Confirming the development, the senior officials of the energy ministry said, “Yes, the Prime Minister has taken serious notice of the confidentiality breach which may endanger the GtG agreement with Azerbaijan and to this effect the top functionaries of the ministry remained busy and spent the whole day trying to find out as to why it had happened.”
The Energy Minister Mohammad Ali is also accompanying the premier during visit to the UAE and the report will be submitted to the energy minister who will then explain to the PM on the issue, they added.
The energy ministry official said the ministry is now in the process of making new SOPs for purchasing the gas through bids and in future, it will not use the price from SOCAR under GtG agreement to bargain with the bidders price. He admitted that the PLL board and its management had played the foul by using the price offered by SOCAR under the GtG contract for further lowering the price of LNG cargo from the lowest bidder. This will lead to the mistrust not only among the LNG trading companies but also with the friendly country of Azerbaijan.

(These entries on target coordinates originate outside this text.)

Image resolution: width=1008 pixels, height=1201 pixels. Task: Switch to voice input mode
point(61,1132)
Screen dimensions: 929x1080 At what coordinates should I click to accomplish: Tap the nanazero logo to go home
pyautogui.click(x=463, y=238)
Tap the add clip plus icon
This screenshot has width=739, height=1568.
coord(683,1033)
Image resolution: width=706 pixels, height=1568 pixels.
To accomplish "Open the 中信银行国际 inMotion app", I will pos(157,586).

The official said that the PLL board and its management has made this wrong decision collectively which is why no one personally will be fixed for this wrong decision. The decision has helped save Rs800 million but it triggered the mistrust among the LNG trading companies and Azerbaijan’s SOCAR with which PLL is in GTG agreement for LNG cargo a month.
Quoting the senior officers involved in the bidding process, ‘The News’ published the story “LNG deal with Azerbaijan’s SOCAR may hit snags over breach of confidentiality’ reporting that the PLL used the price offered from SOCAR as a tool to bring down the bid price from lowest bidder OQ trading, which was at $18.46 per MMBtu. However, the price was still higher than the previous spot cargoes procured by Pakistan LNG Limited.
The PLL Board met after the bids were opened and decided to contact SOCAR for its offer for January LNG cargo.
In return, SOCAR offered the LNG price at $17.96 per MMBtu, but PLL management cleverly contacted OQ trading and let it know about the SOCAR offer, which was under GtG, not the bidding process.
It asked the lowest bidder to match the SOCAR offer. The OQ trading revised down its offer to $17.95 per MMBtu than the SOCAR-offered price below one cent. This is how the PLL managed the LNG cargo for January at $17.95 by using SOCAR’s price as a tool to bargain with the lowest bidder.